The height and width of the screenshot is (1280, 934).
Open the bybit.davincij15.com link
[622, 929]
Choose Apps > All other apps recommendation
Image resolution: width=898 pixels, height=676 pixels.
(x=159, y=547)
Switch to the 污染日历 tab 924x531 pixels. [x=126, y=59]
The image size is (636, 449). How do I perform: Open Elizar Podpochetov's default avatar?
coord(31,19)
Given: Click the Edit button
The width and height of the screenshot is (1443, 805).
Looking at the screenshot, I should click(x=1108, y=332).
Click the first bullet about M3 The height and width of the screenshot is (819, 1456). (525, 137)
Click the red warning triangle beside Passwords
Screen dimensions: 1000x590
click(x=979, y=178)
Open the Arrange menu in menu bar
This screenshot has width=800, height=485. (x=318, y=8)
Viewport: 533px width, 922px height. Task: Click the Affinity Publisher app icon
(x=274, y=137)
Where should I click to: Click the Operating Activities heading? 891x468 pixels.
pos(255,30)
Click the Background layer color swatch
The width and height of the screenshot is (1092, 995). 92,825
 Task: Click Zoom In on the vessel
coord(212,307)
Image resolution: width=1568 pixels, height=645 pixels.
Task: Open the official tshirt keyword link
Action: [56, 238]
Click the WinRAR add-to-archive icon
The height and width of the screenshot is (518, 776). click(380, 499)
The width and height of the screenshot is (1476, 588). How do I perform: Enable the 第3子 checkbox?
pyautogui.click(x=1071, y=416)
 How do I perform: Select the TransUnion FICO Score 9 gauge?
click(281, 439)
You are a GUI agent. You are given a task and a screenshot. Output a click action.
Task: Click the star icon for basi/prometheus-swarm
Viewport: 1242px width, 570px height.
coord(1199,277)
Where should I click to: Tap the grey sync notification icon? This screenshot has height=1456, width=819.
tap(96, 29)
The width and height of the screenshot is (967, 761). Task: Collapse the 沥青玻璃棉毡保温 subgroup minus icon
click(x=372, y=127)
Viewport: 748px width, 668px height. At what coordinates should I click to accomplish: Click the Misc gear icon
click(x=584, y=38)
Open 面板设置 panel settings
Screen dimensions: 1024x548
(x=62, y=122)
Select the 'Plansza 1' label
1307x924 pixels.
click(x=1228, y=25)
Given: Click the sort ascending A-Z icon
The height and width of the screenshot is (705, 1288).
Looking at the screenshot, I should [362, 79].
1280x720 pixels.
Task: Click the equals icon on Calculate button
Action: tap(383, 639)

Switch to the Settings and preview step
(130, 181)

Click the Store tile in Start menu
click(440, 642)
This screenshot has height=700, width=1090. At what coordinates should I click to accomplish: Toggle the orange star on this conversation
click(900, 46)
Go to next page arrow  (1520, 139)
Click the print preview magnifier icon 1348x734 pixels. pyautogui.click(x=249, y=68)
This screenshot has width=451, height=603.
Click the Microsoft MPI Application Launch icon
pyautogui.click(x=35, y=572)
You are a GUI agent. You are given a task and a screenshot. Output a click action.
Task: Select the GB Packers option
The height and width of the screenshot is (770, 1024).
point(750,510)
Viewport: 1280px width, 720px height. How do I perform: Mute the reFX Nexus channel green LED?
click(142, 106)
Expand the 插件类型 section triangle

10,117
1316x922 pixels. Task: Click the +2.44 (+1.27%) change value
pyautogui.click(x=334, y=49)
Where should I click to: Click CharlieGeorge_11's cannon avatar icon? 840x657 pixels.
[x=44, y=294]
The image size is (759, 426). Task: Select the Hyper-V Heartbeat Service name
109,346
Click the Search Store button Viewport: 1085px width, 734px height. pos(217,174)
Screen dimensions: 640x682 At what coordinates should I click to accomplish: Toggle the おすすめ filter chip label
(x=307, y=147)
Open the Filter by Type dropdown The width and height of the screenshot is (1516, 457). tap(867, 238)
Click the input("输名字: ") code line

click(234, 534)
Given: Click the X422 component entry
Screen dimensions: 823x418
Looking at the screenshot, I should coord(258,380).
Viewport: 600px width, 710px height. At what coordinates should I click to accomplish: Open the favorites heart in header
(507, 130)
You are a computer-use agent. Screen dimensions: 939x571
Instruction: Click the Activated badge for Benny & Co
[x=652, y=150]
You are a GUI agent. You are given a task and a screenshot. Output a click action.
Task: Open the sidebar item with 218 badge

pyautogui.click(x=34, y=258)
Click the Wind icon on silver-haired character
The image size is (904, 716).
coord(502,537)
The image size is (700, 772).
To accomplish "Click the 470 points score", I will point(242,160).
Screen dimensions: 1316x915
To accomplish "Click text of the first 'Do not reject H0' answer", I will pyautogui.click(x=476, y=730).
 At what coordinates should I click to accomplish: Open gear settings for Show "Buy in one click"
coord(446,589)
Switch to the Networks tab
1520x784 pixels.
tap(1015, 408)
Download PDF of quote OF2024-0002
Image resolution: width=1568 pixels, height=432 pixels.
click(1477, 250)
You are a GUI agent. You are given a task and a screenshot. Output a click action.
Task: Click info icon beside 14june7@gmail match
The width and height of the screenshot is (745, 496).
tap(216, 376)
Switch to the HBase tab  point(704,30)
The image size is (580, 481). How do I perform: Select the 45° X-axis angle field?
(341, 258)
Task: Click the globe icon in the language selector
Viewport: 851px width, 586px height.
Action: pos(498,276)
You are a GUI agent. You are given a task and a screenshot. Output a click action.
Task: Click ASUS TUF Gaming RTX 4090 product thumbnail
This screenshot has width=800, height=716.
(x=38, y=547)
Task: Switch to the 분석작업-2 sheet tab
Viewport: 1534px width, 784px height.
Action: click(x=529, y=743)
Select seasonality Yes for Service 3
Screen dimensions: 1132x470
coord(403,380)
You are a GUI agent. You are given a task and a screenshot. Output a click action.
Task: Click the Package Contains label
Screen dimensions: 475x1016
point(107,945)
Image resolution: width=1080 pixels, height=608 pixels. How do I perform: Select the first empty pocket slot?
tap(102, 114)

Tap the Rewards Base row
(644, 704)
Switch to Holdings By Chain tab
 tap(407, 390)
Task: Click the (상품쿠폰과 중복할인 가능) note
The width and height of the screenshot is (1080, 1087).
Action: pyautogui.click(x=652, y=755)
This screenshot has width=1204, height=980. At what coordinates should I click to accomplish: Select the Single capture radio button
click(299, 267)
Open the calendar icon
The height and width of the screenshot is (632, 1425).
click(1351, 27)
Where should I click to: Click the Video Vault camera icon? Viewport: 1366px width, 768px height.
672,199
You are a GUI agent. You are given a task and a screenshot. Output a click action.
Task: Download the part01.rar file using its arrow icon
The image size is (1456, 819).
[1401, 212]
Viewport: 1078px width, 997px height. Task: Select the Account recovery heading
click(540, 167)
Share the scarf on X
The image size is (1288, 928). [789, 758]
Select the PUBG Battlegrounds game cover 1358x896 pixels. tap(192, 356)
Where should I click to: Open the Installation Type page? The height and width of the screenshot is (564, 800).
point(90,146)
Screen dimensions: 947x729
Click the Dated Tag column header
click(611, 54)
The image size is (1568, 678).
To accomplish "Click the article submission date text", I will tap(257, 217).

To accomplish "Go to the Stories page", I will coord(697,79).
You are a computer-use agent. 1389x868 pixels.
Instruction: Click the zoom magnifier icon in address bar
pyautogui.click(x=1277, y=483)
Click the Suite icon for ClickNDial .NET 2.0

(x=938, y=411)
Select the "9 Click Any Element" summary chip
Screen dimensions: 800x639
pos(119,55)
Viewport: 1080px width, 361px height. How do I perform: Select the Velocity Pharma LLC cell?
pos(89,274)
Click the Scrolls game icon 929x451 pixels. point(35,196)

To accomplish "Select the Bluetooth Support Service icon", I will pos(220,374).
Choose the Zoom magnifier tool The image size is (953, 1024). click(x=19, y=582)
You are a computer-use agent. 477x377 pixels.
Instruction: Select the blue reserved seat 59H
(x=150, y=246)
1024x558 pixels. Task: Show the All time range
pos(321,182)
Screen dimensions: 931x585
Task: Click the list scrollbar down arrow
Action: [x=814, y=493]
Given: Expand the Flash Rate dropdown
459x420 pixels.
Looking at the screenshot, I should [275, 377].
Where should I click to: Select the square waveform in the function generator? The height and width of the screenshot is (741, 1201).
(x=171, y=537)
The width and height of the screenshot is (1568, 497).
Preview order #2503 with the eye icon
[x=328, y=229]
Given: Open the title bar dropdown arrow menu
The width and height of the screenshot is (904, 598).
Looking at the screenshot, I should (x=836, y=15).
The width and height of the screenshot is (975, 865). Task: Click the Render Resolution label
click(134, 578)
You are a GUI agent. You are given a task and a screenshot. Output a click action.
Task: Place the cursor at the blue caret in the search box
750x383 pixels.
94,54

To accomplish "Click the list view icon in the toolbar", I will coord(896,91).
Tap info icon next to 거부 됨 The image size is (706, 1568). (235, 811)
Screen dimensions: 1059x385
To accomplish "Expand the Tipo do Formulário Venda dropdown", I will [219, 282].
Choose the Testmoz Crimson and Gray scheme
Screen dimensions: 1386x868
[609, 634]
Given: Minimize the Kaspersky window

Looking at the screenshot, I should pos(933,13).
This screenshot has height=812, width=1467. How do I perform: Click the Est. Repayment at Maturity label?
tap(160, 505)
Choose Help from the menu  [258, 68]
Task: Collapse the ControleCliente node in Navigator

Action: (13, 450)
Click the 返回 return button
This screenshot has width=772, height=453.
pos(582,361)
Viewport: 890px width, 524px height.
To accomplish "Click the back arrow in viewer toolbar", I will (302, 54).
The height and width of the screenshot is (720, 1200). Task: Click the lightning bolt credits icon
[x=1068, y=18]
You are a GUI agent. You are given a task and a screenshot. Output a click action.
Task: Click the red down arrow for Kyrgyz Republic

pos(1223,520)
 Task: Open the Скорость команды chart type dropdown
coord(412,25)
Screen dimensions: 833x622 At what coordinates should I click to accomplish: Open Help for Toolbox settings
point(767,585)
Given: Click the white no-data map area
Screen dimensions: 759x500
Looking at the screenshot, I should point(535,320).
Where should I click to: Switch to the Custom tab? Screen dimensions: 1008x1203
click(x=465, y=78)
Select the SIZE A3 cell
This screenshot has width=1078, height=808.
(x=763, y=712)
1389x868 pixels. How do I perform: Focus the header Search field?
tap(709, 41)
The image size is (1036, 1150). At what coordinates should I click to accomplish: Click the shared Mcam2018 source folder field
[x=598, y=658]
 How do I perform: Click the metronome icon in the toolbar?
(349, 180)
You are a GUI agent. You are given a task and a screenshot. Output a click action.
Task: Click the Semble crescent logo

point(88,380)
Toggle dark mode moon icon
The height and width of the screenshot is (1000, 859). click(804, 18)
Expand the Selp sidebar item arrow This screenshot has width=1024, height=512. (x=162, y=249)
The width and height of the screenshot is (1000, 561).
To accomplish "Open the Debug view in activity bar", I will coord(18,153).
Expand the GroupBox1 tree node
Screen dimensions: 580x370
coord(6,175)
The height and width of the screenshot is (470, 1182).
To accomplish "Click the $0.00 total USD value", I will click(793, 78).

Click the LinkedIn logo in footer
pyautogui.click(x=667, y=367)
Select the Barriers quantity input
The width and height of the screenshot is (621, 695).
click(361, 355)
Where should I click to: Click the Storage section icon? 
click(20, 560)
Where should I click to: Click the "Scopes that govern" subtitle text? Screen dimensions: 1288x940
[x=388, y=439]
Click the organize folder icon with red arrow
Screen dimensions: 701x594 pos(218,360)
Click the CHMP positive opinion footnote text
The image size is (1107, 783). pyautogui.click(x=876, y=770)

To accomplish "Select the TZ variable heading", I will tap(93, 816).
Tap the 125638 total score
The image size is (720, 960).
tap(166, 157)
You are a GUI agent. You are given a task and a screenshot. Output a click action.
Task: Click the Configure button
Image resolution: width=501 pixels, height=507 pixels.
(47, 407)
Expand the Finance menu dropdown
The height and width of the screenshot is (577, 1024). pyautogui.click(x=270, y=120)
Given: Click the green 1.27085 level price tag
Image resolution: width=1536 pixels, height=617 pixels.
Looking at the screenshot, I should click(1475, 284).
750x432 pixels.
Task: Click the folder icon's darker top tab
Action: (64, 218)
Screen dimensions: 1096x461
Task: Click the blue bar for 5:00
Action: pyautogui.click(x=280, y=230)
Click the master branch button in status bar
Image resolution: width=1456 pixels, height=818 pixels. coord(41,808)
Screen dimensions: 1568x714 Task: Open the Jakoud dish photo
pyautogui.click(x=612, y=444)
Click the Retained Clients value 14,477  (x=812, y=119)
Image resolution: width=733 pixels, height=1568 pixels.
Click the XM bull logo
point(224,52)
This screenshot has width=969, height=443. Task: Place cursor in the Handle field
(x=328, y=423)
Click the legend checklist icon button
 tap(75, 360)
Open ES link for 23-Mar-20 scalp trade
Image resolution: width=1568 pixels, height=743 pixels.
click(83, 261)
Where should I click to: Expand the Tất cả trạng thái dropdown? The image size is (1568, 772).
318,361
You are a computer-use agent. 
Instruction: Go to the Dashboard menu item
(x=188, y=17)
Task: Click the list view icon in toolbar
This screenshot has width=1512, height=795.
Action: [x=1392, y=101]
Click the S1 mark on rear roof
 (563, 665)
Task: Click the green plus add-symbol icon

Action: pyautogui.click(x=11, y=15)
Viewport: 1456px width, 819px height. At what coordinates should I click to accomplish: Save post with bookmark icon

* What you should do *
Isolate the lines above that contain the word "computer" and copy them.

* Response area *
You are a computer-use agent. Screen dimensions: 939x571
You are a computer-use agent. 1389x868 pixels.
You are a computer-use agent. 477x377 pixels.
You are a computer-use agent. 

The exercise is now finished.